Pick = 180.83*shuttle(seconds) -617.67
P-values of 0.003 and 0.013 make these terms significant. Whether they should be or not is a different question entirely. While NFL teams tend to look for quickness and agility in their strong safeties, they should focus more on speed. That said, the weak relationship between CAV and any combine events here suggest that there is probably no effective way to evaluate strong safeties.
Conclusion
As Kevin found, most NFL combine measurements are poor indicators of future success in the NFL. The models were consistently pretty weak. The models for draft pick, although still weak, tended to fit better than those predicting CAV. This finding implies that NFL teams are placing an emphasis on certain combine events that they believe to be proper evaluations of prospective players. Our results indicate that front offices use the combine most effectively to assess defensive ends, but otherwise tend to reward players with better scores and times in events that don’t end up predicting future success.
Not all of it is their fault. The major takeaway from all of this combine analysis is that the measurables from there just don’t have a substantial impact on either draft pick or career outcome, regardless of which side of the ball a player is on.
Again, for the second time YOU ARE DOING THIS WRONG.
I’m confused by your MSE interpretations – don’t you need to take the square root?

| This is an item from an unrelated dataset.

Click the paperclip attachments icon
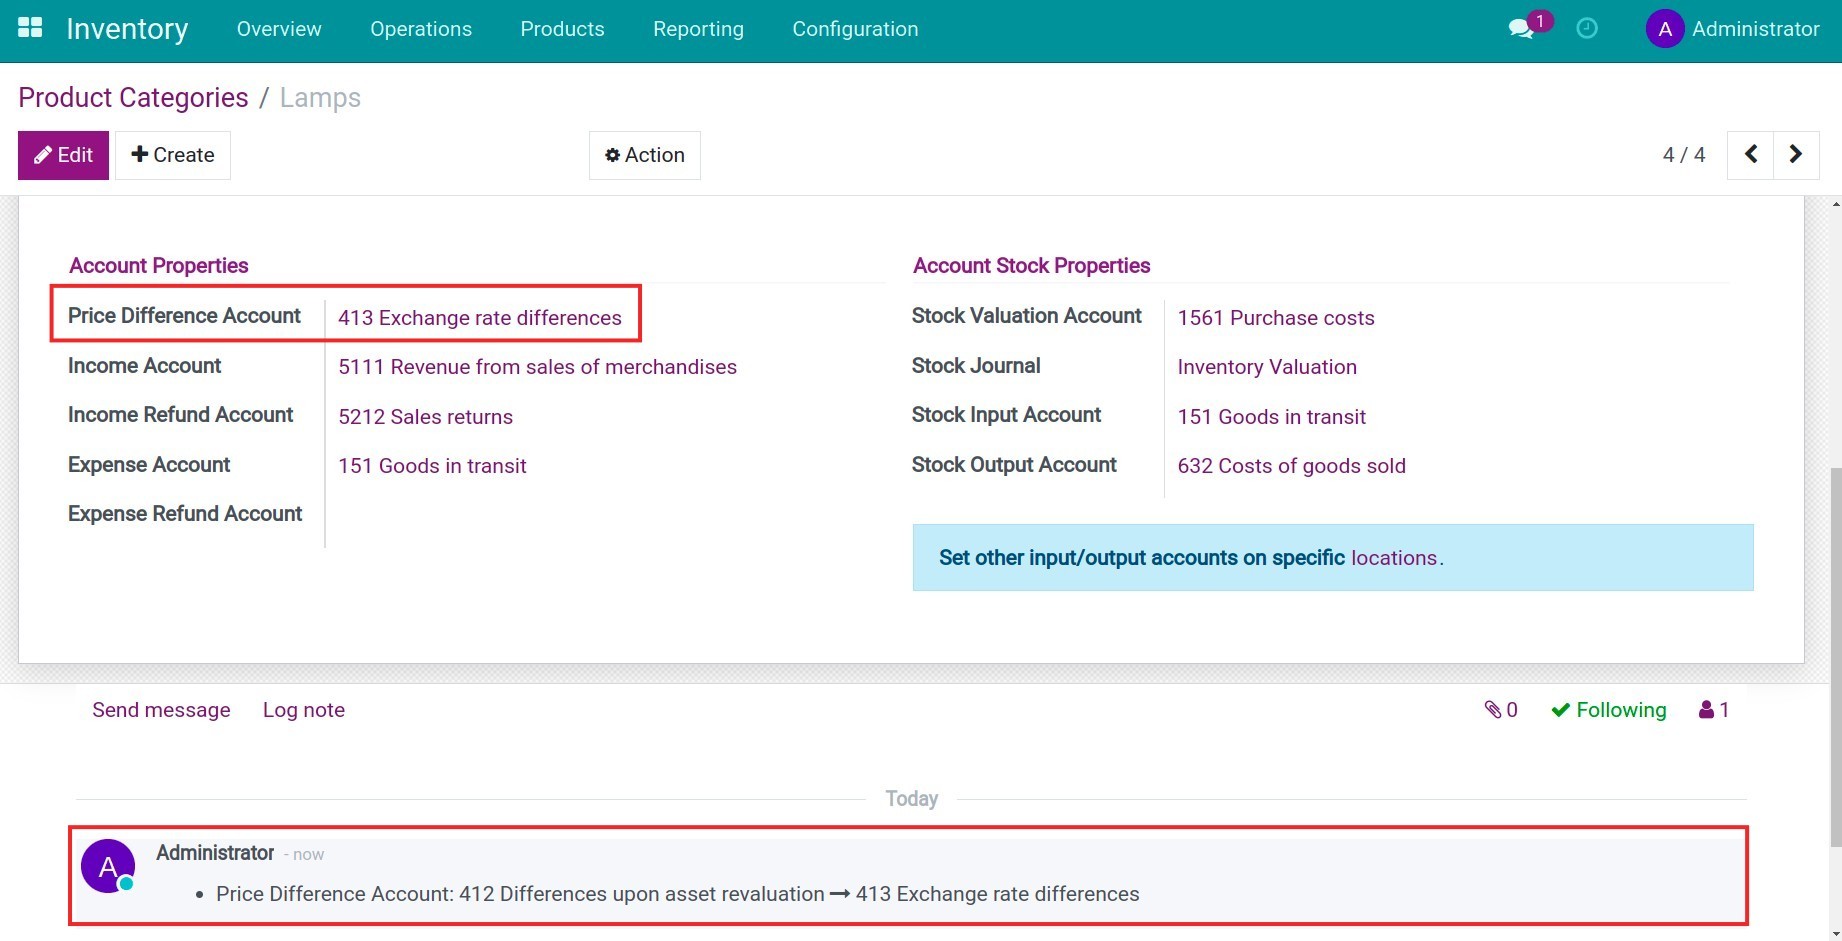Image resolution: width=1842 pixels, height=941 pixels. pos(1492,709)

In a couple of your models you include the variable “weight.” You need to include an additional variable of weight_squared (lbs^2) in order to capture the true relationship. I say this only because it is logical to assume that there is an optimum-value for weight, where weighing any less would lower the dependent variable and weighing any more would also lower the dependent variable (think of a parabolic-like curve).
Simply ONLY including “weight” would likely produce inconsistent results.